TASK DETAILS = Duplicate the lines below, keeping every character unchanged.

Saved entries
┌──
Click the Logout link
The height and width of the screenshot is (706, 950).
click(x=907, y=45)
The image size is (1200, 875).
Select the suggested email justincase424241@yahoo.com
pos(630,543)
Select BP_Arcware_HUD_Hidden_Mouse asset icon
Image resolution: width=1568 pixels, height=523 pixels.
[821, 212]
└──
OUTPUT FOR THIS EXERCISE =
Click the Logout link
The height and width of the screenshot is (706, 950).
click(x=907, y=45)
The image size is (1200, 875).
Select the suggested email justincase424241@yahoo.com
pos(630,543)
Select BP_Arcware_HUD_Hidden_Mouse asset icon
Image resolution: width=1568 pixels, height=523 pixels.
[821, 212]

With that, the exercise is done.